Haute Kilometers: 89.5

Loaves purchased: ½

More loaves needed: ½

Brain freezes: 1

“You Belong With Me” plays: ~30

We made it until morning safe and warm despite heavy condensation and loud crashing coming from the icefall in the middle of the night. This woke those of us who were not still up, filling us with unexplainable awe and respect for this landscape of crumbly representations of geological forces. A lightning show kept me awake for a few minutes longer before exhaustion extinguished my day for good.

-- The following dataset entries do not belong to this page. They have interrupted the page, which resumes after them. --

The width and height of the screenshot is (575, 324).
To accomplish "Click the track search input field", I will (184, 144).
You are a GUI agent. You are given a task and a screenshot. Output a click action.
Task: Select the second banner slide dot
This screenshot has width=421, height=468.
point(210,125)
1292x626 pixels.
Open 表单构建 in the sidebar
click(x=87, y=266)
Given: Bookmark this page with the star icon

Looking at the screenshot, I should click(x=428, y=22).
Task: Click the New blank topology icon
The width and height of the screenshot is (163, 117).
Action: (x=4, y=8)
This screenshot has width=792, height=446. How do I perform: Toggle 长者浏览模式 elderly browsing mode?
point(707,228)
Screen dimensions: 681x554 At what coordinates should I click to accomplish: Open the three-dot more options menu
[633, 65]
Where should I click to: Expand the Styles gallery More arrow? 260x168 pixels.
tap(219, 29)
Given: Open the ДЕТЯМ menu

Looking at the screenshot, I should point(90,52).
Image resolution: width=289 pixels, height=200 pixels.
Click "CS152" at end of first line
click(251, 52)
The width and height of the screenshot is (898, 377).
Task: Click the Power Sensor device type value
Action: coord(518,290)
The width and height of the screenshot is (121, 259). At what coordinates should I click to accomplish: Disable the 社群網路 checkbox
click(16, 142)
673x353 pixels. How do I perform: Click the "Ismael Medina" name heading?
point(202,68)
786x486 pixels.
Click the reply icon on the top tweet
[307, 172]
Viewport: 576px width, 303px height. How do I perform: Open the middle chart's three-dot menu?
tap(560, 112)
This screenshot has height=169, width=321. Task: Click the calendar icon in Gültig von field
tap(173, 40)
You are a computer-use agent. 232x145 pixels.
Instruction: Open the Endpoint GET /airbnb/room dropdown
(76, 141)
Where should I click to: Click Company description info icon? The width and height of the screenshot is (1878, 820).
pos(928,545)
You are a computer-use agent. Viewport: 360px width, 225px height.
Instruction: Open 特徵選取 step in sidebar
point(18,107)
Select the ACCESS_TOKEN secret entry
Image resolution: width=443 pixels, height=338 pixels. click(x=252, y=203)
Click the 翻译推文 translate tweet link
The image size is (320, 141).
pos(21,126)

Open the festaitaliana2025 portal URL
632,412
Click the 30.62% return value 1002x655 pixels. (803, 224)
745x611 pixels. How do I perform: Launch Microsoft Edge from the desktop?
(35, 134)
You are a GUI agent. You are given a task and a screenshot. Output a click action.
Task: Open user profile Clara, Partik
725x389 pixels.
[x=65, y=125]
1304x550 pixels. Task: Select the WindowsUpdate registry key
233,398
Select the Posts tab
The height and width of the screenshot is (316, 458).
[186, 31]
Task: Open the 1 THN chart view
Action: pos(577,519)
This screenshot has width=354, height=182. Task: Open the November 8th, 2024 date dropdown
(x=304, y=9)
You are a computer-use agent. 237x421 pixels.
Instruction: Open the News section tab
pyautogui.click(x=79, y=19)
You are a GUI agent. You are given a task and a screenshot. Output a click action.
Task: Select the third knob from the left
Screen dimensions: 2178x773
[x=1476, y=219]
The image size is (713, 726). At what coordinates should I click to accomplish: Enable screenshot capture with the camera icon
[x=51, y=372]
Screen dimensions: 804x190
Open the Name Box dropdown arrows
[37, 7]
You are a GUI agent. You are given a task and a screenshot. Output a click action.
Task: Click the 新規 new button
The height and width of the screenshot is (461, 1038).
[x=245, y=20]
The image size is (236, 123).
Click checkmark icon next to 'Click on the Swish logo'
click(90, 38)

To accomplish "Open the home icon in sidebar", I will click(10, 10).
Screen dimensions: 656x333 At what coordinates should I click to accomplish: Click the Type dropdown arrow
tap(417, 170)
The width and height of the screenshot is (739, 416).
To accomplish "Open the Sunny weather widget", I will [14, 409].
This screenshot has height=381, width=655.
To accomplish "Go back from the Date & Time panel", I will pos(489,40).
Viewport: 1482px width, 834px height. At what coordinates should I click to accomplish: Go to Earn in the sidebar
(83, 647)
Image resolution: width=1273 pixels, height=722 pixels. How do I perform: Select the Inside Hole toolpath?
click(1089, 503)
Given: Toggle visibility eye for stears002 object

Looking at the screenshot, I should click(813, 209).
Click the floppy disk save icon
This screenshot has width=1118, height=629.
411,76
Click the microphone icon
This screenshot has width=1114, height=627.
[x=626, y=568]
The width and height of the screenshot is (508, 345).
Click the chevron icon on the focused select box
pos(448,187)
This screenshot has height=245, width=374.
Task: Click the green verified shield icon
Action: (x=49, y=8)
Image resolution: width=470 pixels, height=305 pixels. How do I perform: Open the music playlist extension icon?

So yeah, heavy condensation in the morning. This was a familiar excuse to make another leisurely start to the day while we waited for our things to dry out once the sun finally jumped above the far ridge and clouds. Chocolate granola and peanut butter again. It will never get old. The show for this morning was a helicopter flying laps to Cabane des Dix with dangling nets of supplies. It made maybe five trips while we watched and selfishly thought it might be the Man looking for camping bums like us to ticket. Yeah, like Swiss authorities don’t have anything better to do than waste helicopter time patrolling for hiker trash. I’m not even sure we’re breaking any laws. Bellies filled and stuff dry-ish, we left camp for the trail at 9:30am. Casual.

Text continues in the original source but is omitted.